=== Provided data ===

──────

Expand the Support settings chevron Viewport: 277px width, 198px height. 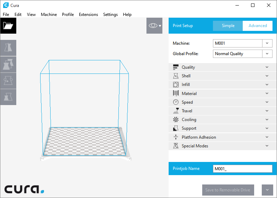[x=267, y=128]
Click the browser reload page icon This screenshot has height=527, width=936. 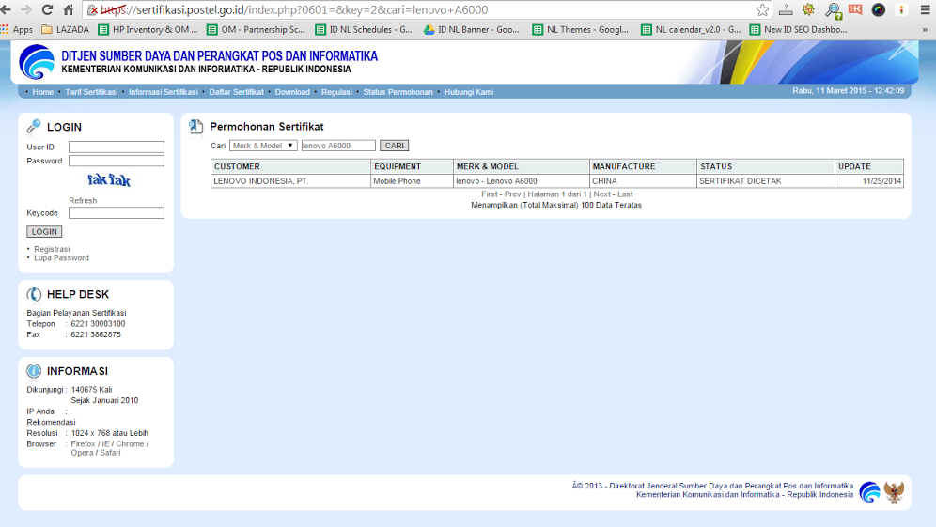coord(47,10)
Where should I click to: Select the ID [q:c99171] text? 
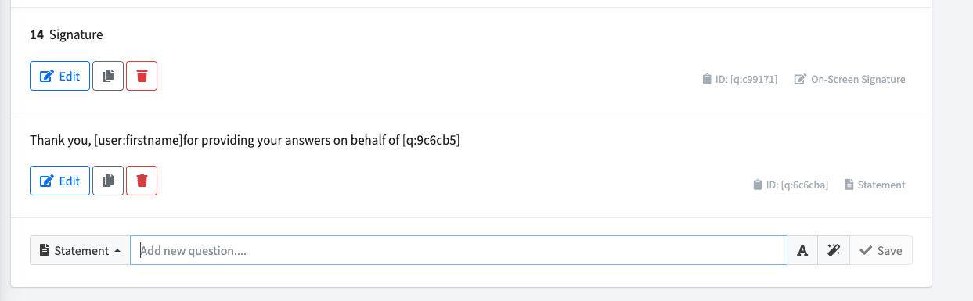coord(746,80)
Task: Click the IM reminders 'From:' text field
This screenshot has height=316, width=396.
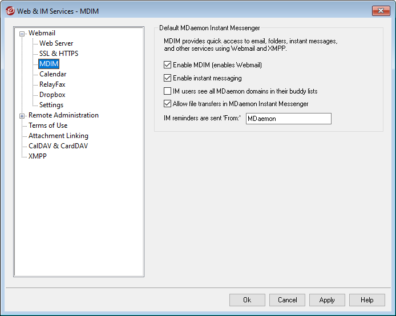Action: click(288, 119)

──────

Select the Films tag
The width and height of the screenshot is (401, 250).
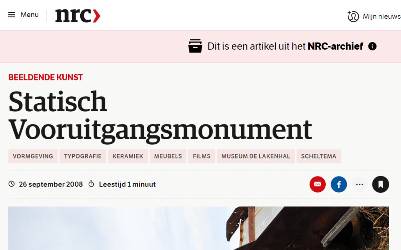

──────

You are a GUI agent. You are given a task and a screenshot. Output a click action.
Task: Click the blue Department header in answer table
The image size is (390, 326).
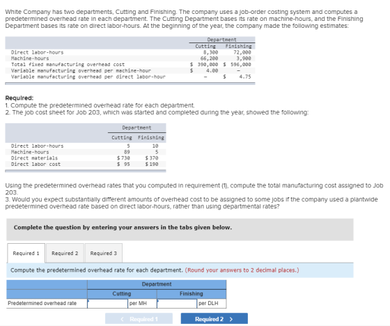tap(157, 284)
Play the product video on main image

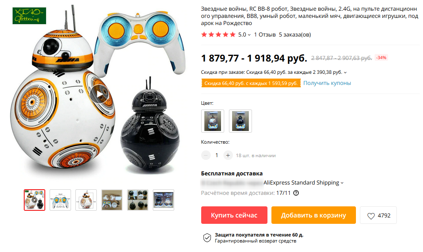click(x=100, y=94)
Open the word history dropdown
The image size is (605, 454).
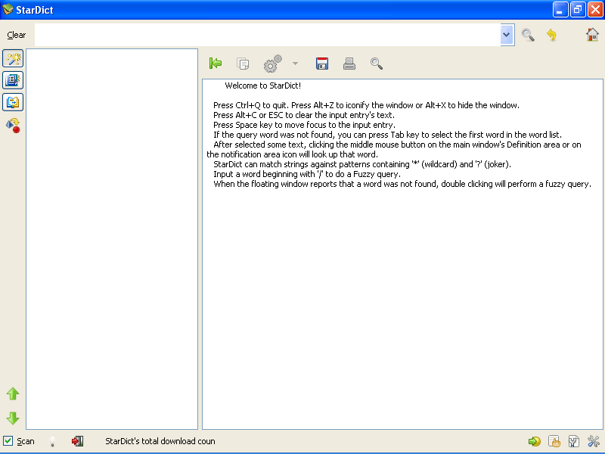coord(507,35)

──────

=== Work required ===
Your answer should consist only of the lines above between the line holding "Select the Films tag" and the line holding "The width and", inclusive, each transcribed exactly.

=== Answer to this problem ===
Select the Films tag
The width and height of the screenshot is (401, 250).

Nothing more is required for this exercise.